┌──

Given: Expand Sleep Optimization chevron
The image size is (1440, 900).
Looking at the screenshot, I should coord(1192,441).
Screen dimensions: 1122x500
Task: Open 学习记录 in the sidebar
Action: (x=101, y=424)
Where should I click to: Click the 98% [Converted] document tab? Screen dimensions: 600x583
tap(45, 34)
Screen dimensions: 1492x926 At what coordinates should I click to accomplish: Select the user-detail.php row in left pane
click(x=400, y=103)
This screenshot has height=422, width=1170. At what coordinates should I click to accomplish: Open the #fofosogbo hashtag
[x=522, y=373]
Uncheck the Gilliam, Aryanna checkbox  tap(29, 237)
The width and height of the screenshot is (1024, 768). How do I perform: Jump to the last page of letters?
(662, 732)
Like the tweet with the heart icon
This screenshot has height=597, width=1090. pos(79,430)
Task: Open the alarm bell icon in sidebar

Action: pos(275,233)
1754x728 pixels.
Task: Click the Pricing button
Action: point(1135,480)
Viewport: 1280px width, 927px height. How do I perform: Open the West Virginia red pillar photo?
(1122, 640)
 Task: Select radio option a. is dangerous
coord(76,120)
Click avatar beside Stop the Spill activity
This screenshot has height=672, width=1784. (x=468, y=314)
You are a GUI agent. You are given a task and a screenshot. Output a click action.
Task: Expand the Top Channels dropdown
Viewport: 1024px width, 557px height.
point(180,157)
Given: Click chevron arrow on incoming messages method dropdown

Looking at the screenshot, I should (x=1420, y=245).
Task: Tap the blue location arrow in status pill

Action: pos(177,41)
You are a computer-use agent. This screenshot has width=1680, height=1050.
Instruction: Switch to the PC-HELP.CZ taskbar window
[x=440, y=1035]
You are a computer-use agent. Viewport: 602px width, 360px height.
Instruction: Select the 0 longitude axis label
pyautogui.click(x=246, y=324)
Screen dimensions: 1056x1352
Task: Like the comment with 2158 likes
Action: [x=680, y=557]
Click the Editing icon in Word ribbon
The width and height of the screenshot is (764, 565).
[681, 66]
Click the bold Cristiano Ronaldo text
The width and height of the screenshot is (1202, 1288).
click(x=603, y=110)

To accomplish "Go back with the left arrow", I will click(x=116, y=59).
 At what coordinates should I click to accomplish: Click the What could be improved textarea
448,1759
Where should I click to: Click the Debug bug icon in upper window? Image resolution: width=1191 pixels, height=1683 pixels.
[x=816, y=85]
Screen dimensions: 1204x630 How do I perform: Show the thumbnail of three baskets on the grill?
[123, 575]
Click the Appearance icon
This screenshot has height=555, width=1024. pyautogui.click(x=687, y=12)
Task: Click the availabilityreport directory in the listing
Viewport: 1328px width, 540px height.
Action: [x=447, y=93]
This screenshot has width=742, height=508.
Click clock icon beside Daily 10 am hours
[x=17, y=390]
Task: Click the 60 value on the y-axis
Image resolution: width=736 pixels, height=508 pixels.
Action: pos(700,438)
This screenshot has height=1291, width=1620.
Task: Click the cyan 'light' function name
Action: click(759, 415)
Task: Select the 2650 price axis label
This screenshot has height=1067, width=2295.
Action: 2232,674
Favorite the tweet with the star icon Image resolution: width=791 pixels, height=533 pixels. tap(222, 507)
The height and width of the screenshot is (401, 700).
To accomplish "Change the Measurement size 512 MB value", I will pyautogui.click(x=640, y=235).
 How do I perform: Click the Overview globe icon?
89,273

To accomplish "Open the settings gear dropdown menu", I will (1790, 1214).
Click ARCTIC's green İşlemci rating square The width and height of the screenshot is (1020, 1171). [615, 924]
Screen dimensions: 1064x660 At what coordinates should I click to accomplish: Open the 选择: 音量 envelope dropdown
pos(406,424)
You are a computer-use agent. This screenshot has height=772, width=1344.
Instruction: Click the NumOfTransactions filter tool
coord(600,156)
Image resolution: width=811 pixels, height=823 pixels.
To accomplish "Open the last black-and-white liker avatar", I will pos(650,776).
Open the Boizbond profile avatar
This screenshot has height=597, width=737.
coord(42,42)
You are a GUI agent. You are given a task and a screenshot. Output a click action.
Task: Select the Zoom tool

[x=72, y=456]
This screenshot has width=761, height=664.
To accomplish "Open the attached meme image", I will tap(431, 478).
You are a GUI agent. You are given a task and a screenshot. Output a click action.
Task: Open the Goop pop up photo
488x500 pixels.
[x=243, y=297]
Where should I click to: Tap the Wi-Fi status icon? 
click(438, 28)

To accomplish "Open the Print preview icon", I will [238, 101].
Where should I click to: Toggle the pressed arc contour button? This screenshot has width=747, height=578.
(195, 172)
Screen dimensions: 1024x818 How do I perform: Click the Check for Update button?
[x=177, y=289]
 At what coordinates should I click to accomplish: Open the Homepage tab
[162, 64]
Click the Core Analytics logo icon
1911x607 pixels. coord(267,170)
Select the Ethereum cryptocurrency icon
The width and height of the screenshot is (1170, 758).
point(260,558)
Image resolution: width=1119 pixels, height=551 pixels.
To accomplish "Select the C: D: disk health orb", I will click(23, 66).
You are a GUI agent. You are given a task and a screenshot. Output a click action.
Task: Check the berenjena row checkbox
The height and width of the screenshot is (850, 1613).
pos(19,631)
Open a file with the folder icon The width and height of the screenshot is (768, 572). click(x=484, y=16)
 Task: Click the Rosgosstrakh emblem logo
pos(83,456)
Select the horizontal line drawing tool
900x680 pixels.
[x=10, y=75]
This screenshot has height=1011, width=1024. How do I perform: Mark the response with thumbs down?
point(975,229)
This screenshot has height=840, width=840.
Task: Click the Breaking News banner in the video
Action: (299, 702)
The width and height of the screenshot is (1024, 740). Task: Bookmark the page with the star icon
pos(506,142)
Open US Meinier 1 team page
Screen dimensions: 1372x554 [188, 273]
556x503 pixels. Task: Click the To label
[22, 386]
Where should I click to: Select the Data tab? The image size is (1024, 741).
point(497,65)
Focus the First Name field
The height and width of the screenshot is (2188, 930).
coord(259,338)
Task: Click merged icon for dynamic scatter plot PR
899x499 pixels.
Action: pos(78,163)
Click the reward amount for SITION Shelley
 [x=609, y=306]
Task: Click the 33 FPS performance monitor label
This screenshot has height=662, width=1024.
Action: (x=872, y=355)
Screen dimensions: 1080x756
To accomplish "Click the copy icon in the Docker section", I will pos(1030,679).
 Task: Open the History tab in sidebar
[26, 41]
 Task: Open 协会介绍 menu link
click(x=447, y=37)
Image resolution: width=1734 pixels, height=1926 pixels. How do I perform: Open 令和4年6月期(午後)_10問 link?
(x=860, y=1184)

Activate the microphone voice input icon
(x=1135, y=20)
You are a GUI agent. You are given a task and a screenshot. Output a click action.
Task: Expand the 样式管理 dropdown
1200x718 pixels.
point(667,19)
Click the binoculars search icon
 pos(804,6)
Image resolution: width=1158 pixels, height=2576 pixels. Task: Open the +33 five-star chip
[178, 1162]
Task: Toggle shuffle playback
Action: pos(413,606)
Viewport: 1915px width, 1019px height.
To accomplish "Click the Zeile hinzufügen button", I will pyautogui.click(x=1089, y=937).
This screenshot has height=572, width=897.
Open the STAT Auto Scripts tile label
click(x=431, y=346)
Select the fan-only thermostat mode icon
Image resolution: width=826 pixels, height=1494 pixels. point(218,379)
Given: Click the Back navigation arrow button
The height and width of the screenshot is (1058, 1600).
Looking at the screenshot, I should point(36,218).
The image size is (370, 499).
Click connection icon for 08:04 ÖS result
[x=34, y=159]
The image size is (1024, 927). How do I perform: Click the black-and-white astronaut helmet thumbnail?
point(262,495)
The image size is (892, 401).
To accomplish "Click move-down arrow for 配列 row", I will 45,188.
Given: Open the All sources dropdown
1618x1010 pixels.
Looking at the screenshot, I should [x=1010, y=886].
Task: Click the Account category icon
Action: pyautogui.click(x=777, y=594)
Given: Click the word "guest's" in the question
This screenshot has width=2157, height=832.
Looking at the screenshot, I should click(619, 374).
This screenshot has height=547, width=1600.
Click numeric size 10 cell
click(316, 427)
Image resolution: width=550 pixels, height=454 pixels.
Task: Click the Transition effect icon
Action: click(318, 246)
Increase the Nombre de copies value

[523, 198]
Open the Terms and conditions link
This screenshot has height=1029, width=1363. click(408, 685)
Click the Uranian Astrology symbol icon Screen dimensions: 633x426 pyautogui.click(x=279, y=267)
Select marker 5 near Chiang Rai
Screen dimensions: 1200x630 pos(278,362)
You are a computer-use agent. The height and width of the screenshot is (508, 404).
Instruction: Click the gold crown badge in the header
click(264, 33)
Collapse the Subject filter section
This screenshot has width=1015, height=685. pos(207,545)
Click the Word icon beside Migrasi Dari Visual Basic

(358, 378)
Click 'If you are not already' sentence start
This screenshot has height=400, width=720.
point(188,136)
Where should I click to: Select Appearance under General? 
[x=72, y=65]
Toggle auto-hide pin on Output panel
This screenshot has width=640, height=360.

└──

To do –
Of the lines above, output exactly those from the line bearing "This screenshot has height=1067, width=2295." through the line bearing "Click ARCTIC's green", inclusive.

Task result –
This screenshot has height=1067, width=2295.
Action: 2232,674
Favorite the tweet with the star icon Image resolution: width=791 pixels, height=533 pixels. tap(222, 507)
The height and width of the screenshot is (401, 700).
To accomplish "Change the Measurement size 512 MB value", I will pyautogui.click(x=640, y=235).
 How do I perform: Click the Overview globe icon?
89,273

To accomplish "Open the settings gear dropdown menu", I will (1790, 1214).
Click ARCTIC's green İşlemci rating square The width and height of the screenshot is (1020, 1171). [615, 924]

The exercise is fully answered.